Use the given information to write a systems of equations, and then solve the system algebraically to answer the question:
A car begins at rest and accelerates. Its distance in meters, t, by the formula C(t) =4t^2. A second car, 150 meters ahead, is traveling at a constant speed of 20 meters per second. Its distance, C(t), in meters can be determined as a function of time, t, in seconds by the formula C(t)=20t+150. How long after the first car accelerates will the cars be side by side?
What I've done so far: 4t^2=20t+150
Well, you got it
4t^2 - 20t - 150 = 0
by the formula
t = (20 ± √2800)/8
=9.11 or a non-admissible negative value
To solve this problem algebraically, we need to set up a system of equations.
Let's assume the time at which the cars are side by side as "t" seconds. At this time, the distance traveled by the first car should be equal to the distance traveled by the second car.
For the first car:
C(t) = 4t^2
For the second car:
C(t) = 20t + 150
Setting these two equations equal to each other, we get:
4t^2 = 20t + 150
Now, to solve this quadratic equation, we want to bring all terms to one side and set it equal to zero:
4t^2 - 20t - 150 = 0
Next, we can divide the entire equation by 2 to simplify:
2t^2 - 10t - 75 = 0
To solve this quadratic equation, we can either factor it or use the quadratic formula. Let's use the quadratic formula.
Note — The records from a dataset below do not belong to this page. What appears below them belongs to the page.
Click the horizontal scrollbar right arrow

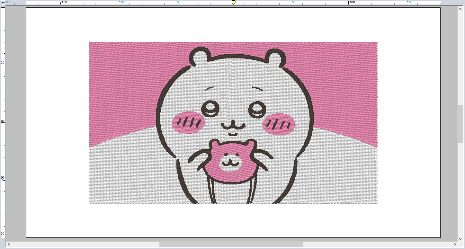(x=455, y=245)
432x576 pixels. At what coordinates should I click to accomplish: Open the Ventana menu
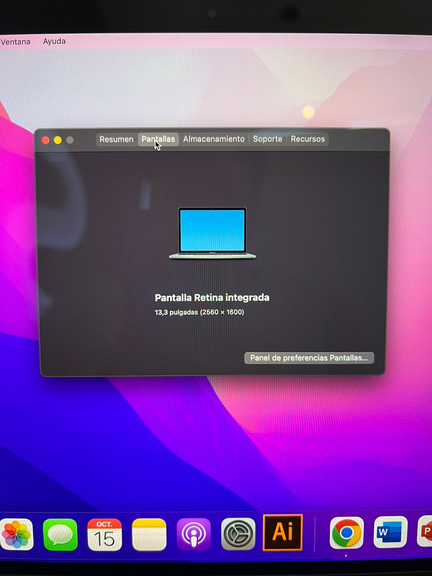coord(15,42)
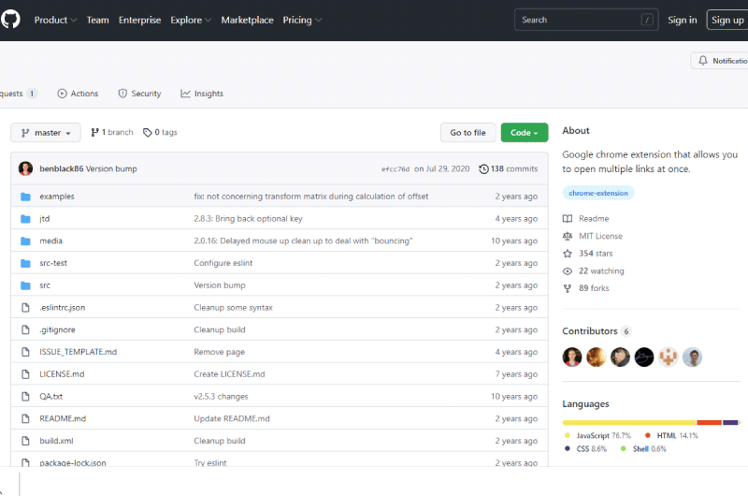The width and height of the screenshot is (748, 496).
Task: Open the first contributor's avatar
Action: 572,357
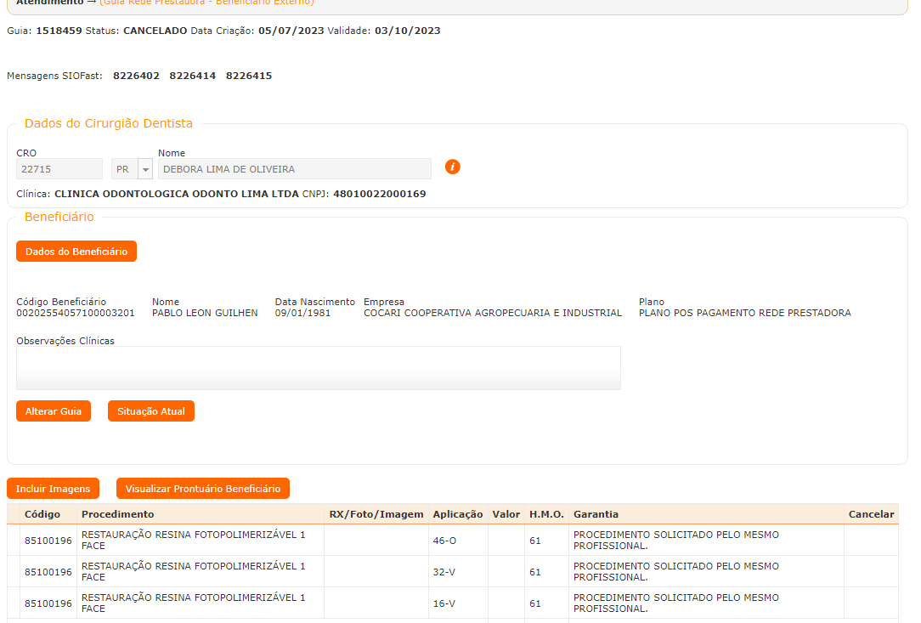This screenshot has width=921, height=623.
Task: Click the Cancelar column header
Action: pyautogui.click(x=871, y=514)
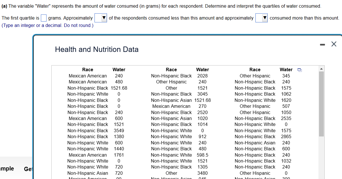Close the Health and Nutrition Data dialog
This screenshot has height=179, width=342.
point(333,44)
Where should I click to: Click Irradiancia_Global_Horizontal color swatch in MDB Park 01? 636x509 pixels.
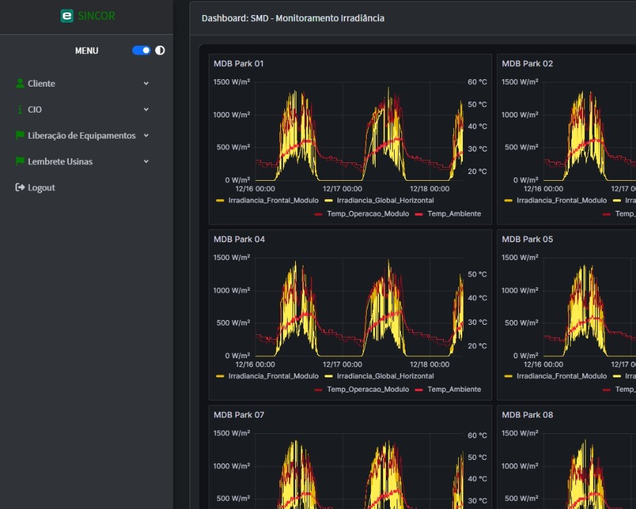(x=329, y=201)
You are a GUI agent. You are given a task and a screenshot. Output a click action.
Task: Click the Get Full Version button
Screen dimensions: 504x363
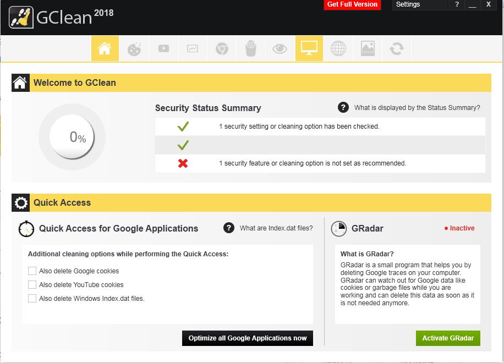352,5
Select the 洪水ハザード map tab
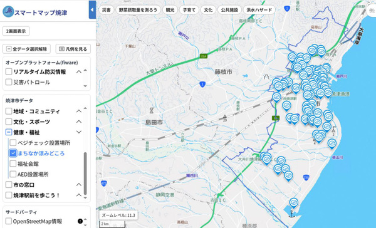The image size is (376, 228). [x=259, y=10]
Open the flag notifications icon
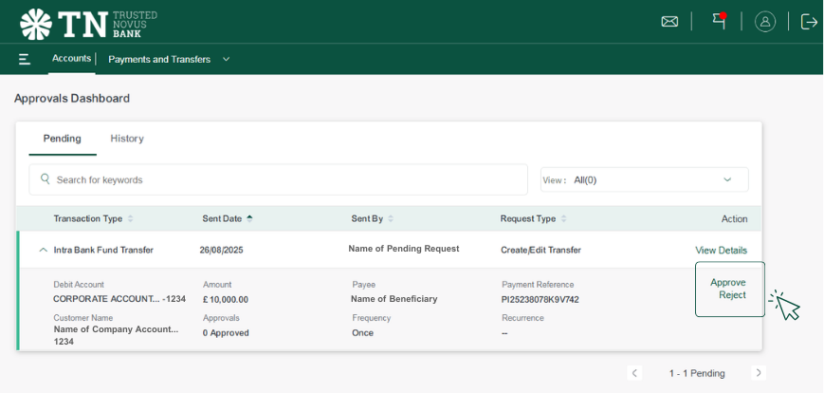 click(719, 21)
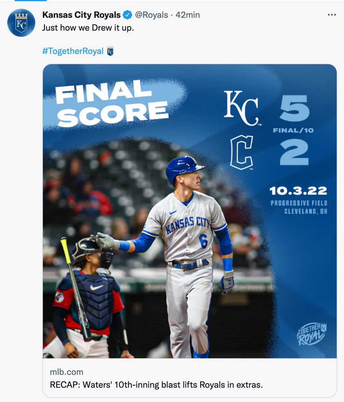Open the RECAP Waters' 10th-inning blast headline
The width and height of the screenshot is (344, 402).
pyautogui.click(x=156, y=385)

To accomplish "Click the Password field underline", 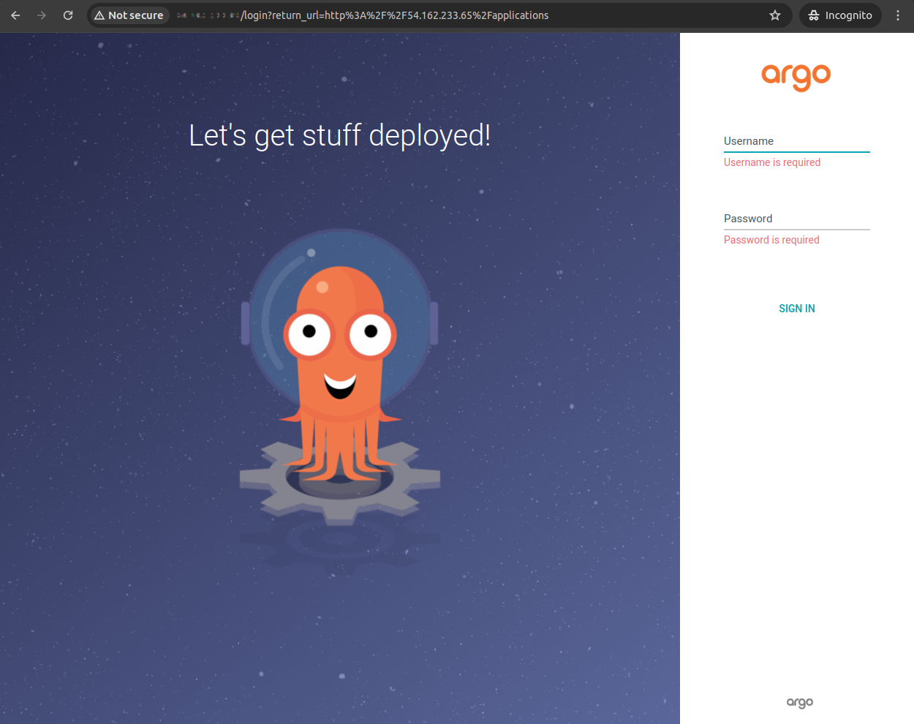I will pyautogui.click(x=796, y=229).
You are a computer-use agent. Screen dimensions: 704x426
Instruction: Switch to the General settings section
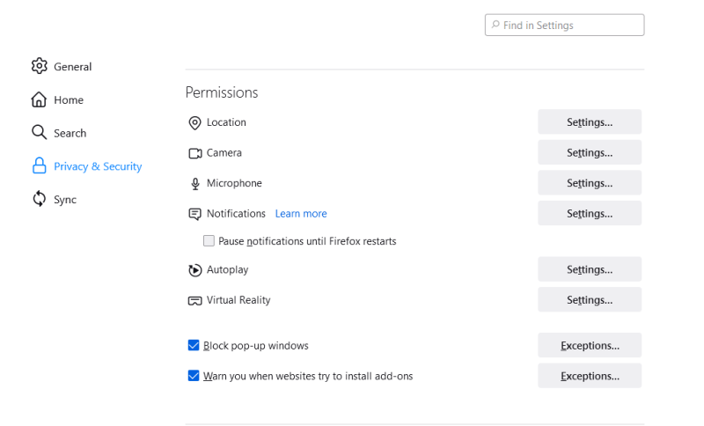tap(72, 67)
The quadratic formula states:
t = (-b ± √(b^2 - 4ac)) / (2a)
Using the coefficients from the quadratic equation above, the formula becomes:
t = (10 ± √(10^2 - 4(2)(-75))) / (2(2))
Simplifying further:
t = (10 ± √(100 + 600)) / 4
t = (10 ± √700) / 4
Now, we can simplify the value under the square root:
t = (10 ± √(100 * 7)) / 4
t = (10 ± 10√7) / 4
We can further simplify by dividing both numerator and denominator by 2:
t = (5 ± 5√7) / 2
So, there are two possible solutions for "t":
t = (5 + 5√7) / 2
t = (5 - 5√7) / 2
These are the two solutions for the time at which the cars will be side by side.